TEXTE SOURCE:
+---+

Toujours dans un souci d'utiliser l'espace intelligemment, le mobilier a été intégré au chalet. Mis à part la table de la salle à manger, conçue par un artisan de la région, et le salon, celui-ci ne compte aucun meuble «extérieur». Pour conserver la simplicité de départ, Appareil architecture a prévu un rangement en merisier, le même bois que pour les murs, le couloir de l'étage ainsi que la grande baie vitrée du salon-salle à manger. Le haut de ce mobilier discret, fabriqué par l'ébéniste Niconova, peut servir de banquette pour lire devant la fenêtre.

Long îlot de cuisine

Afin de renforcer l'impression de convivialité lorsqu'ils reçoivent leur famille ou leurs amis, Diane et Jean-François ont opté pour une cuisine ouverte avec un long îlot autour duquel les invités peuvent s'installer pendant qu'ils cuisinent. «Combiner la cuisine avec la salle à manger et le salon permet aussi de retrouver une certaine intimité lorsque nous sommes deux», fait remarquer Jean-François. Le bas de l'îlot a été recouvert de lattes de peuplier peintes en blanc en rappel du mur de l'étage traité de la même façon.

Économie d'entretien

Il était hors de question pour les propriétaires de perdre du temps en travaux d'entretien lors de leurs fins de semaine pendant la vie active et lors de leur retraite ensuite. Le choix d'une façade en tôle plutôt qu'en bois rend ceux-ci superflu, du moins pendant un long moment. «En forêt, dans un milieu humide, l'utilisation de bois aurait nécessité beaucoup d'entretien», souligne l'architecte Robert Lavoie. Pareil pour le revêtement métallique du toit et la grande terrasse en cèdre côté salon qui, avec le temps, développera une patine grise.

Photo David Boily, La Presse

Un cube de bois où se concentrent plusieurs services.

La chaleur du bois

L'immersion dans la forêt a été travaillée à l'aide des formes élancées du chalet et de son abri, des ouvertures vitrées sur celle-ci, ainsi qu'avec une utilisation du bois à l'extérieur comme à l'intérieur. Éclairage en quatre points.

Murs en merisier

Le côté industriel, un peu froid, de la façade de tôle et l'architecture minimaliste du chalet sont équilibrés grâce à un usage du bois pour l'intérieur. On retrouve celui-ci sur les murs, les plafonds et les escaliers grâce à un placage en merisier et des lattes de peuplier. «L'idée était de créer une ambiance semblable à celle du couvert végétal», explique Robert Lavoie. Le paysage forestier qui apparaît à travers les grandes fenêtres prend ainsi des airs de tableaux, et constitue l'unique «décoration murale des lieux».

+---+

DONNÉES ENREGISTRÉES:
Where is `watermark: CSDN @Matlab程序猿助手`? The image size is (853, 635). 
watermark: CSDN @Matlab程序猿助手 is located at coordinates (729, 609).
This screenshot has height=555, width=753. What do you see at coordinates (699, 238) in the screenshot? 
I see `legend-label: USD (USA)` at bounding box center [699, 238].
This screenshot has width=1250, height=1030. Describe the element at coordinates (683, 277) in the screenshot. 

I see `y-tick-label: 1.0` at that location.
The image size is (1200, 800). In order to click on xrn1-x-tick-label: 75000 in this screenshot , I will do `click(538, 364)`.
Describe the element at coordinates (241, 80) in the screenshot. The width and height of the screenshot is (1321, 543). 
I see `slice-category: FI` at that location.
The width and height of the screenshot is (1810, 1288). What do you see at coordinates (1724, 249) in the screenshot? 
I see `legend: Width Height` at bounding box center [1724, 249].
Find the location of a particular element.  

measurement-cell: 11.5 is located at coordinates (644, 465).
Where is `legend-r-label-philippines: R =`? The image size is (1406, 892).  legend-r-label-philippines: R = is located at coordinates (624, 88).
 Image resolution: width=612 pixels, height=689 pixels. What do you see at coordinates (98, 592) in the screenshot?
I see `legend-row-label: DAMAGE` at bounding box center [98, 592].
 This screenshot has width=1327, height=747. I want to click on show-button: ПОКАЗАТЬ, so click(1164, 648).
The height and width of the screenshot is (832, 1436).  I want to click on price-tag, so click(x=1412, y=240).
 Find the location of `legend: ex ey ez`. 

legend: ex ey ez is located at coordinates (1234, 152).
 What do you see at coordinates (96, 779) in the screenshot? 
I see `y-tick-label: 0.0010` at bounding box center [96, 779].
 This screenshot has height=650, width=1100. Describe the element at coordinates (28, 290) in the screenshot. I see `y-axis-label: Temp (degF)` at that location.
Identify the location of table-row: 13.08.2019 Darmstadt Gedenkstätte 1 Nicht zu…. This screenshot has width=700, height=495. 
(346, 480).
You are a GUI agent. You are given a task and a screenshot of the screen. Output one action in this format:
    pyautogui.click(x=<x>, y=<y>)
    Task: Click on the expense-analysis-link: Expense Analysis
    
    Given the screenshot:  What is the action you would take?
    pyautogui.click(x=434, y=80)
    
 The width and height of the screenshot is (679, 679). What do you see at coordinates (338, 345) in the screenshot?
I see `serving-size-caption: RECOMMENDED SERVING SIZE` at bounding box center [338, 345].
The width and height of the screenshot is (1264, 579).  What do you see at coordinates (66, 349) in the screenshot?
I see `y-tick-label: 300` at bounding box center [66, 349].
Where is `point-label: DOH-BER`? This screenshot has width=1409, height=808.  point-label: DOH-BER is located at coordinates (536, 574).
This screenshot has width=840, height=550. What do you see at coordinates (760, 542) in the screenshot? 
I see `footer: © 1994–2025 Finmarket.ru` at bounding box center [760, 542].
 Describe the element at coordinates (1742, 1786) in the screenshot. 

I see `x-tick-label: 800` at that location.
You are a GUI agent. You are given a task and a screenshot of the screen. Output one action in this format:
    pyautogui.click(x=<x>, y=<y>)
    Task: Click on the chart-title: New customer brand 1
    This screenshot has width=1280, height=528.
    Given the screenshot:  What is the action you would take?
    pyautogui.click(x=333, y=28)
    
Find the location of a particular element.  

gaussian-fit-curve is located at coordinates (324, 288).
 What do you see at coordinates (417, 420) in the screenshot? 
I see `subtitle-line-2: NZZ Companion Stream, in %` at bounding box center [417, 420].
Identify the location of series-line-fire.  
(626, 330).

+---+

À FAIRE:
(1) Répondez aux questions suivantes à l'aide du texte source sur le chalet :
(a) Quel ébéniste a fabriqué le rangement en merisier ?
(b) De quoi le bas de l'îlot de cuisine a-t-il été recouvert ?
(c) Quel matériau a été retenu pour la façade à la place du bois ?
(2) Poursuivez le texte source sur le chalet à partir de sa dernière phrase.

CORRIGÉ:
(1)
(a) L'ébéniste Niconova.
(b) De lattes de peuplier peintes en blanc.
(c) La tôle.

(2)
Brut c. blanc

Le bois du mur de l'étage de repos côté salon a été peint en blanc, tout comme l'îlot de la cuisine, afin de marquer un contraste avec le rez-de-chaussée et de souligner la forme de la construction qui s'inscrit dans le paysage local. L'utilisation du blanc pour le rez-de-chaussée et d'un placage de merisier pour l'étage a été envisagée au début du projet, mais finalement abandonnée par crainte d'un effet «éblouissant» dû à l'abondante lumière lors des journées ensoleillées.

Trottoir en cèdre

Les espaces extérieurs du chalet ont été pris en considération dès l'arrivée sur le site. Un stationnement a été aménagé légèrement en retrait, ce qui permet de s'approcher du chalet à travers les arbres. Le sentier aboutit à un trottoir «flottant» en cèdre menant au chalet et à l'abri où sont rangés outils et équipement d'extérieur. Comme pour la maison boréale, qui a fortement inspiré ce projet, cette initiative doit permettre à la végétation des bois, dans laquelle on retrouve des fougères, de reprendre sa place, et aux propriétaires de vivre en harmonie avec elle.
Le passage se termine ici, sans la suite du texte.